For each email to be stored/sent I would programmatically create a new 'Email' post. From here you can set the post content to the content of your email, the slug to a random identifier (md5 post content?), and even set a password that you randomly generate. You could also set any other metadata you wanted to store such as user, email to etc.

// You might consider setting this password to a hash of the username + date_created or something in order to allow the user the same password for all of their emails.
$slug = md5($email_content);
$post = array(
    'post_content' => $email_content,
    'post_title' => $email_title,
    'post_type' => 'email',
    'post_status' => 'publish',
    'post_password' => md5($slug), // Change this it's insecure, just here as an example
    'post_name' => $slug
);

You can then store this post, and append a string to the very end of your email containing a link to the created post and the password.

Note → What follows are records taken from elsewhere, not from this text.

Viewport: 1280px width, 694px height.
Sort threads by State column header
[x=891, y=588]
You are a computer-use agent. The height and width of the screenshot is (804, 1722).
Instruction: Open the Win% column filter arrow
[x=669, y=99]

$post_id = wp_insert_post( $post );
$link = get_permalink($post_id);
$email_content.= "<a href=\"$link\">View this email in your browser</a> Password: $post_password";

Using this method allows you to access and manage all of these emails in your WordPress dashboard. Properly password the emails (if you so choose). And avoids having to create tables or even interact with the database directly.

It isn't a difficult task from here to extend this functionality further such as create a page where each user can list their own emails etc.

Do note that I haven't tested any of this code. It likely has bugs, and entirely lacks any error checking etc. Also the finer intricacies such as how the passwords and slugs are generated will need some thought. The code here is just to give an idea

Upvotes: 1

Dheeraj Thedijje
Dheeraj Thedijje

Reputation: 1059

Yes storing sent Emails benefits us for short as well as long term. You can send email as 2nd task after storing in the database of your server.

Database structure

  • id
  • mail_to
  • mail_body
  • sent_at

On accessing webhook, store your email details in table like this, where mail_body is your html body of email.

Save your email and get your insert_id(); of email. And append it in bottom of your email body saying. Open email in browser. and Link it like this:

example.com/view-email.php?id={your-generated-insert-id}

You can create a view-mail.php

Based on id you obtain from get() method, find the details from database and display in your browser like charm.

Make sure to apply additional checks for security reasons which can be.

  • Add extra parameter of &refer-from=<?php echo base64_encode($user_mail_id)?> which you can validate along with id so one can not guess next id, and will have additional layer of authentication.

You can additionally use this to access sent email list from your admin panel as well, which will be helpful specially for debugging purpose.

Bonus point

If you are using bulk emailing, to optimize storage, you can normalize table to store mail_body saparatly for once and all other details once, and refer mail_body_id in another table.

Example.

mail_log_record

  • mail_log_id
  • mail_sent_to
  • mail_body_id
  • mail_sent_at

mail_body

  • mail_body_id
  • mail_body_content
  • mail_body_added_at

this way you going to save a lot more space for bulk emails.

Upvotes: 0

Vladan
Vladan

Reputation: 1622

Here's an idea:

  • create a database table that has two fields:
    • id (non-incremental autogenerated)
    • body (text for $message contents)
  • make the endpoint that accepts id, e.g. html-email/{id}
  • autogenerate the id using a hashing algorithm
  • take the contents of $message and store it in the database along with id
  • generate the link to your page html-email/{id}
  • append it to the $message
  • send the email

Once the link is clicked on from the email itself you can load the stored message contents and display as desired.